=== Source text ===

Bootstrapped a non-root `devops` user with SSH key access and sudo privileges.
**Why:**
Manual server configuration does not scale and is error-prone.
Ansible provides reproducible, auditable configuration management and enforces
least-privilege access by avoiding root logins.
**How:**
- Configured Ansible inventory with a jump host (bastion pattern).
- Enabled SSH agent forwarding for secure multi-hop access.
- Created a reusable `common` role for connectivity checks.
- Added a `bootstrap_users` role to:
- create a `devops` user
- configure passwordless sudo
- install SSH public keys
- Switched Ansible to run as `devops` with privilege escalation (`become`).
### Stage 7 — SSH Hardening
**What:**
Hardened SSH access across all servers by disabling insecure authentication
methods and enforcing least-privilege access.
**Why:**
SSH is the primary attack surface on servers. Hardening reduces the risk of
brute-force attacks, credential abuse, and privilege escalation.
**How:**
- Disabled password-based SSH authentication.
- Disabled challenge-response authentication.

===

### What is asked
1) In the server setup notes, what three risks does SSH hardening reduce?
2) Extend the server setup notes, picking up after the last line shown.

=== Data lines ===

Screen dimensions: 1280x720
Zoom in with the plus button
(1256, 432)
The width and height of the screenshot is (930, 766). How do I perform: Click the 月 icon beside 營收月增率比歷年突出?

===

### Solved problems
1) Brute-force attacks, credential abuse, and privilege escalation.

2)
- Restricted SSH access using an explicit `AllowUsers` list.
- Disabled root SSH login entirely.
- Enforced bastion-only access using a jump host.
- Ensured Ansible operates as a non-root user with controlled privilege escalation.
### Stage 8 — Docker Installation
**What:**
Installed Docker Engine and Docker Compose plugin on application and monitoring servers.
**Why:**
Containers provide consistent, reproducible runtime environments and are the foundation
for application deployment and monitoring.
**How:**
- Installed Docker from the official Docker APT repository.
- Enabled and started the Docker service.
- Added the non-root `devops` user to the `docker` group.
- Verified operation using `docker run hello-world`.
Docker is intentionally not installed on the jump server.
### Stage 9 — Application Deployment (Docker + Ansible)
**What:**
Deployed the Flask application container to the application server using Ansible.
**Why:**
A repeatable deployment reduces manual steps and ensures consistent environments.
**How:**
- Pulled a pinned image tag from GHCR (`ghcr.io/tysker/cloud_devops_app:77ecd38`).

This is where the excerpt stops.